Extracted information:

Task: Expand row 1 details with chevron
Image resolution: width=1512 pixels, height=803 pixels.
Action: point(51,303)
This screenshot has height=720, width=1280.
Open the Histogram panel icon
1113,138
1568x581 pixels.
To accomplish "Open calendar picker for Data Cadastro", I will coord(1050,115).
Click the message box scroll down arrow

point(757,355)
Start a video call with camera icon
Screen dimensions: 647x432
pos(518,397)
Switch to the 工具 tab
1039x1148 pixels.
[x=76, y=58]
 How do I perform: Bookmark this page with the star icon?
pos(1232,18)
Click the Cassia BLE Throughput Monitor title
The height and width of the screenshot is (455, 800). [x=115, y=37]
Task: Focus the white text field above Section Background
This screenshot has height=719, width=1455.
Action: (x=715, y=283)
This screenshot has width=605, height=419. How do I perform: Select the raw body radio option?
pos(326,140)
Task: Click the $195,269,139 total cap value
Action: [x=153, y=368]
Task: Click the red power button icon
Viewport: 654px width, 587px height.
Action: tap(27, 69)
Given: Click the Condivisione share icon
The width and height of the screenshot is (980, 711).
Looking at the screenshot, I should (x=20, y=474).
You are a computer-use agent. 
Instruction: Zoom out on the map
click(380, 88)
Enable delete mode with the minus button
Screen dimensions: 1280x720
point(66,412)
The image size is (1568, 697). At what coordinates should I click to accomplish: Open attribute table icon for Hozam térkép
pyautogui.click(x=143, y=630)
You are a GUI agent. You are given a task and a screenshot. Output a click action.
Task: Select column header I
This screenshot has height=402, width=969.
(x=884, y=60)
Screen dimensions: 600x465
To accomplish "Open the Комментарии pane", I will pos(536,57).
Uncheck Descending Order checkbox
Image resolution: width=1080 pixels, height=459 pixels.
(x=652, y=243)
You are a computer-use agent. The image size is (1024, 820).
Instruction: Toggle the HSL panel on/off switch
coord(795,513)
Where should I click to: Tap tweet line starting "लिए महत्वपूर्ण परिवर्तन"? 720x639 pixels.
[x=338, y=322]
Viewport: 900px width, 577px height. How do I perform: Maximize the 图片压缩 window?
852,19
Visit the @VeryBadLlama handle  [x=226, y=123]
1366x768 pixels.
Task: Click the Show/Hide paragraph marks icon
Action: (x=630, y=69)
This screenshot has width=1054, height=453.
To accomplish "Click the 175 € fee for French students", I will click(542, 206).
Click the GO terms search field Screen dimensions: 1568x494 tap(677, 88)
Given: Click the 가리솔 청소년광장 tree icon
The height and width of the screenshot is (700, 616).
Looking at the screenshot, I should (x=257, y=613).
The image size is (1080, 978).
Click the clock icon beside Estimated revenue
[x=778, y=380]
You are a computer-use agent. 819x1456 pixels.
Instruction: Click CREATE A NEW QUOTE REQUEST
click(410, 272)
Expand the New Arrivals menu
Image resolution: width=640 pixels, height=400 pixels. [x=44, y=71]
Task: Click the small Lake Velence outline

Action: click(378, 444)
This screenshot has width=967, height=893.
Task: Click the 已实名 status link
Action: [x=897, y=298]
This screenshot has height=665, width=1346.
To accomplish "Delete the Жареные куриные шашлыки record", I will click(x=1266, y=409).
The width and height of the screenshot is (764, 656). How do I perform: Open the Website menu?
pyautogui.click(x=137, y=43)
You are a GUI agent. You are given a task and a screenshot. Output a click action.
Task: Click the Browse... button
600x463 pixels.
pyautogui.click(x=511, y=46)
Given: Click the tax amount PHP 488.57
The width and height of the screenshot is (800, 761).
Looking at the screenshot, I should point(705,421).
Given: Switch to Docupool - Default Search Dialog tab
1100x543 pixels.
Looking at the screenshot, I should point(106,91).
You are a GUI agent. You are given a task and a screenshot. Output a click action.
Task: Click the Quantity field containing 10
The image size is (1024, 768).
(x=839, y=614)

What the task requires: Please set down the whole listing above without altering a single line.

Task result:
Task: Expand row 1 details with chevron
Image resolution: width=1512 pixels, height=803 pixels.
Action: point(51,303)
This screenshot has height=720, width=1280.
Open the Histogram panel icon
1113,138
1568x581 pixels.
To accomplish "Open calendar picker for Data Cadastro", I will coord(1050,115).
Click the message box scroll down arrow

point(757,355)
Start a video call with camera icon
Screen dimensions: 647x432
pos(518,397)
Switch to the 工具 tab
1039x1148 pixels.
[x=76, y=58]
 How do I perform: Bookmark this page with the star icon?
pos(1232,18)
Click the Cassia BLE Throughput Monitor title
The height and width of the screenshot is (455, 800). [x=115, y=37]
Task: Focus the white text field above Section Background
This screenshot has height=719, width=1455.
Action: (x=715, y=283)
This screenshot has width=605, height=419. How do I perform: Select the raw body radio option?
pos(326,140)
Task: Click the $195,269,139 total cap value
Action: [x=153, y=368]
Task: Click the red power button icon
Viewport: 654px width, 587px height.
Action: tap(27, 69)
Given: Click the Condivisione share icon
The width and height of the screenshot is (980, 711).
Looking at the screenshot, I should (x=20, y=474).
You are a computer-use agent. 
Instruction: Zoom out on the map
click(380, 88)
Enable delete mode with the minus button
Screen dimensions: 1280x720
point(66,412)
The image size is (1568, 697). At what coordinates should I click to accomplish: Open attribute table icon for Hozam térkép
pyautogui.click(x=143, y=630)
You are a GUI agent. You are given a task and a screenshot. Output a click action.
Task: Select column header I
This screenshot has height=402, width=969.
(x=884, y=60)
Screen dimensions: 600x465
To accomplish "Open the Комментарии pane", I will pos(536,57).
Uncheck Descending Order checkbox
Image resolution: width=1080 pixels, height=459 pixels.
(x=652, y=243)
You are a computer-use agent. The image size is (1024, 820).
Instruction: Toggle the HSL panel on/off switch
coord(795,513)
Where should I click to: Tap tweet line starting "लिए महत्वपूर्ण परिवर्तन"? 720x639 pixels.
[x=338, y=322]
Viewport: 900px width, 577px height. How do I perform: Maximize the 图片压缩 window?
852,19
Visit the @VeryBadLlama handle  [x=226, y=123]
1366x768 pixels.
Task: Click the Show/Hide paragraph marks icon
Action: (x=630, y=69)
This screenshot has width=1054, height=453.
To accomplish "Click the 175 € fee for French students", I will click(542, 206).
Click the GO terms search field Screen dimensions: 1568x494 tap(677, 88)
Given: Click the 가리솔 청소년광장 tree icon
The height and width of the screenshot is (700, 616).
Looking at the screenshot, I should (x=257, y=613).
The image size is (1080, 978).
Click the clock icon beside Estimated revenue
[x=778, y=380]
You are a computer-use agent. 819x1456 pixels.
Instruction: Click CREATE A NEW QUOTE REQUEST
click(410, 272)
Expand the New Arrivals menu
Image resolution: width=640 pixels, height=400 pixels. [x=44, y=71]
Task: Click the small Lake Velence outline

Action: click(378, 444)
This screenshot has width=967, height=893.
Task: Click the 已实名 status link
Action: [x=897, y=298]
This screenshot has height=665, width=1346.
To accomplish "Delete the Жареные куриные шашлыки record", I will click(x=1266, y=409).
The width and height of the screenshot is (764, 656). How do I perform: Open the Website menu?
pyautogui.click(x=137, y=43)
You are a GUI agent. You are given a task and a screenshot. Output a click action.
Task: Click the Browse... button
600x463 pixels.
pyautogui.click(x=511, y=46)
Given: Click the tax amount PHP 488.57
The width and height of the screenshot is (800, 761).
Looking at the screenshot, I should point(705,421).
Given: Switch to Docupool - Default Search Dialog tab
1100x543 pixels.
Looking at the screenshot, I should point(106,91).
You are a GUI agent. You are given a task and a screenshot. Output a click action.
Task: Click the Quantity field containing 10
The image size is (1024, 768).
(x=839, y=614)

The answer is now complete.